= Peter Westerstrøm =

Swedish mass murderer (1779–1809)

Peter Westerstrøm (1779–1809) was a Swedish mass murderer who gained notoriety for the Saksebøl Slaughter in Moss, Norway during the Napoleonic wars.

==Background==
Peter Westerstrøm was born in Ljungby in Sweden around 1779. His father Jonas was the local sexton, but died when Peter was 8 years old. His mother died in 1804 and Peter was raised by his brother. He started his professional career as a man-servant; later on he started training as a tailor, but never became more than an apprentice. He later claimed to have tried to have started an enterprise refining cotton, but he had to borrow money and the enterprise failed. This story was never corroborated as there was a state of war between Denmark-Norway and Sweden at the time, and there was serious doubt about his story.

By 1806, he had moved to Norway. By his own confession, the move was in order to avoid being thrown into the debtors' prison after his bankruptcy. An unconfirmed rumour stated that he had fled Sweden after having murdered and robbed his late employer, Lieutenant General Liljehorn. In Norway, he established himself as a tailor in the city of Moss, traveling around the local countryside to obtain work from the surrounding peasantry.
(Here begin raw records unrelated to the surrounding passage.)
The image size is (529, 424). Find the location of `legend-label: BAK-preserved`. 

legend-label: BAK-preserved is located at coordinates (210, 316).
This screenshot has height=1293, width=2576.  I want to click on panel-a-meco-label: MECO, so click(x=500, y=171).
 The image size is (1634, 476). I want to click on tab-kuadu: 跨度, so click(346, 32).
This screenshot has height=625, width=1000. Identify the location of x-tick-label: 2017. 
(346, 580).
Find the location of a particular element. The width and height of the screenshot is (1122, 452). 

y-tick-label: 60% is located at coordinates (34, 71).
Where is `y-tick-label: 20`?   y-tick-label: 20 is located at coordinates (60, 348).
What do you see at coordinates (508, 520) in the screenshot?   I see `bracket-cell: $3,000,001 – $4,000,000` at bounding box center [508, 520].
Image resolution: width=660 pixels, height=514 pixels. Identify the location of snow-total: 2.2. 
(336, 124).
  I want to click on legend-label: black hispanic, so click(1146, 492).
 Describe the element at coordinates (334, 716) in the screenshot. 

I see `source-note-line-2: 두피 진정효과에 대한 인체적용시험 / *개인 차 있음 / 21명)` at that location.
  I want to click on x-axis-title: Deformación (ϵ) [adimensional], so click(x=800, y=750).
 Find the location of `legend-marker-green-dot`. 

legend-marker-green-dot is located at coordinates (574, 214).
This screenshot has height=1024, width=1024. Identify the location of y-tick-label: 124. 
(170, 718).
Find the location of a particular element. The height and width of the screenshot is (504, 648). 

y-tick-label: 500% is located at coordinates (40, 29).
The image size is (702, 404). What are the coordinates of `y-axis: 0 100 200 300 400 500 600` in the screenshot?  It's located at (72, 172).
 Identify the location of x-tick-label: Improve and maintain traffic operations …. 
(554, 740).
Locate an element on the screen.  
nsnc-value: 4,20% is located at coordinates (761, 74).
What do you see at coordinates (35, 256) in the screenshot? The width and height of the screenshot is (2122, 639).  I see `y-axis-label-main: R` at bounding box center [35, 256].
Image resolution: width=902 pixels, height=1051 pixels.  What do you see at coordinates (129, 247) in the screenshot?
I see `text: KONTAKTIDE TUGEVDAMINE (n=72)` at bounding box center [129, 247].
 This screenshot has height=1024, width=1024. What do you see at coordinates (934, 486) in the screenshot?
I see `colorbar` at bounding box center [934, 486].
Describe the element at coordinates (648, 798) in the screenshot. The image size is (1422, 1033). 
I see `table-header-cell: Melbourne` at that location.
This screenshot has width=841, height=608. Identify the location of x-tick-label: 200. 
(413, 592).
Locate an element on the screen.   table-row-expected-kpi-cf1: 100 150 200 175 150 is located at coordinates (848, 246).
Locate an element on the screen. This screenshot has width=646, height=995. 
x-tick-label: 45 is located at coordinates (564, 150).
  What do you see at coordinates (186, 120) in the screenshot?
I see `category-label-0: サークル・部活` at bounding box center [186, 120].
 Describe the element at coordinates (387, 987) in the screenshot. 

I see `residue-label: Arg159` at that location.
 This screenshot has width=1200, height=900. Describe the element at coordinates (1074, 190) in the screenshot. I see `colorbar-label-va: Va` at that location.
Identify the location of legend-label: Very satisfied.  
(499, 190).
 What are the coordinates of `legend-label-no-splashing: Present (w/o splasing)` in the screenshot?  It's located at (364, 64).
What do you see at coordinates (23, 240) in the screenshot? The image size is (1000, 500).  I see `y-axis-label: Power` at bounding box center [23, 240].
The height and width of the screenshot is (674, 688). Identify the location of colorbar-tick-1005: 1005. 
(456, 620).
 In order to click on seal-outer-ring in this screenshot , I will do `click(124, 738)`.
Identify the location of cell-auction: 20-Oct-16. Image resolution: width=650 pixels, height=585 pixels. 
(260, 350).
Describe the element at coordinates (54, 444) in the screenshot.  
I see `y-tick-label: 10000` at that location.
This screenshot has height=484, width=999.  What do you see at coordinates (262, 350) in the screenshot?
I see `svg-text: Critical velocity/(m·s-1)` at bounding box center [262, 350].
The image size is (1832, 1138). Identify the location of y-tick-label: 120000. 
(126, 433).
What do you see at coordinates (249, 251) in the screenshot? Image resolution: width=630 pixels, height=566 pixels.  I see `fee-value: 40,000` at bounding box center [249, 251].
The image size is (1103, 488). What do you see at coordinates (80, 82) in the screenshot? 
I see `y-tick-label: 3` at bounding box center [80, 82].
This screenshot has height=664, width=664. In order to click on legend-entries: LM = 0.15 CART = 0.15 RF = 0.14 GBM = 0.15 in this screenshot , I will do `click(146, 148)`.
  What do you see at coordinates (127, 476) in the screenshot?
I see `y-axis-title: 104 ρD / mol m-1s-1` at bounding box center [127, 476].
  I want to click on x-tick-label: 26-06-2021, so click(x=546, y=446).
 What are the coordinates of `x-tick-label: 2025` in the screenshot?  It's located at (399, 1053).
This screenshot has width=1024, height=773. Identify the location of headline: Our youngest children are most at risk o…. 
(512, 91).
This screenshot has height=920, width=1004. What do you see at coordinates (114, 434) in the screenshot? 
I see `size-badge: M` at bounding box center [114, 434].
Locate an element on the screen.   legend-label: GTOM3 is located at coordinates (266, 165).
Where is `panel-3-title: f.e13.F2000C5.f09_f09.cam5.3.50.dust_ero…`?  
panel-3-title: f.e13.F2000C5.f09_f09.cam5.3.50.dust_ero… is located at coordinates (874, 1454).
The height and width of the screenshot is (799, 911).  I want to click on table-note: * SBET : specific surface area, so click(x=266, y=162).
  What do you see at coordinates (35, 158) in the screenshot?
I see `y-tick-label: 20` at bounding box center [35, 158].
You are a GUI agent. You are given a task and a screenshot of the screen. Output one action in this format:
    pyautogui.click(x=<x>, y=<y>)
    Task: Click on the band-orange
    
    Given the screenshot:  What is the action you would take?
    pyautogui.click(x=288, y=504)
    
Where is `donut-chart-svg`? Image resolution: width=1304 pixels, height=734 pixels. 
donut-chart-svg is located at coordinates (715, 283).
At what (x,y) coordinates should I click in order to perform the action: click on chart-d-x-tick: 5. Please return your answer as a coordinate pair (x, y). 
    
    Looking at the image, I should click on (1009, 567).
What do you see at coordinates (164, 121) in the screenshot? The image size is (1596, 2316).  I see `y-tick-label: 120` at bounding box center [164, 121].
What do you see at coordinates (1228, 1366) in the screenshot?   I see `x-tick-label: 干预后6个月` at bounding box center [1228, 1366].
==The crime - The Saksebøl Slaughter==
During the night of 31 December 1808-1 January 1809, he killed the four inhabitants at the station Saksebøl in Hobøl. The victims were the station manager Johannes Jensen and his three servants Lars Arvesen, Jens Svensen and Karen Olsdatter. The murder weapon was an axe he had brought with him for the explicit purpose of murder. The motive was greed; the station manager's strongbox was forced and the house robbed of valuables. Westerstrøm fled with 20 daler in cash, some clothes, some silver spoons, a pair of boots and a pipe. After the crime, he tried to reach Sweden but was hindered by foul weather.

==The investigation==
The autopsy was undertaken by Dr Hans Munk. An investigative commission was established consisting of Christian Magnus Falsen (judge in Follo), sheriff Jacob Wulfsberg in Christiania (now Oslo), Lieutenant Colonel Hans Jacob von Scheel and the judge in Moss, Ove Hiorth. A reward of 1,000 daler was offered for information that would lead to arrest of the guilty. This reward led to Westerstrøm being turned in by friends.

On 6 February 1809, Peter Westerstrøm was arrested at Moss and brought before the commission. He confessed to the murders after some attempts at denial. The case was open and shut: He was found in possession of much of the stolen goods and could lead the authorities to where he had hidden the rest. As for the motive, Westerstrøm first claimed mental depression, stating that he wanted to commit suicide and this way he could get the state executioner to do the job. His second explanation stated that, as he was an unreformable criminal, he wanted to be remembered as the greatest crook in Norwegian history. His third confession stated that the murder was done out of revenge, as he believed the station manager had been instrumental in breaking up his engagement to a rich heiress.

==Trial and execution==
On 24 July 1809, he was sentenced by the commission to be pinched five times with red-hot pincers by the executioner; after this his hand would be lopped off with an axe and finally he would be beheaded. The head, the hand and the body would then be publicly displayed on poles until they rotted. This was the punishment recommended for murders within the family (patricides, matricides, but also murders of employers).

On 16 August 1809, this sentence was moderated in the Supreme Court. He was sentenced for premeditated homicide only, and the punishment was reduced to simple beheading with axe; the torture was dropped. Only his head would go on the pole.

On 23 September 1809, King Frederik VI approved of the sentence of the Supreme Court. On 27 October 1809, Westerstrøm was executed in front of the prison in Moss. With him at the scaffold was his parson Niels Wulfsberg. The executioner was Anton Lædel, this being his fifth execution. After 24 hours, the head was taken down again and buried next to the corpse.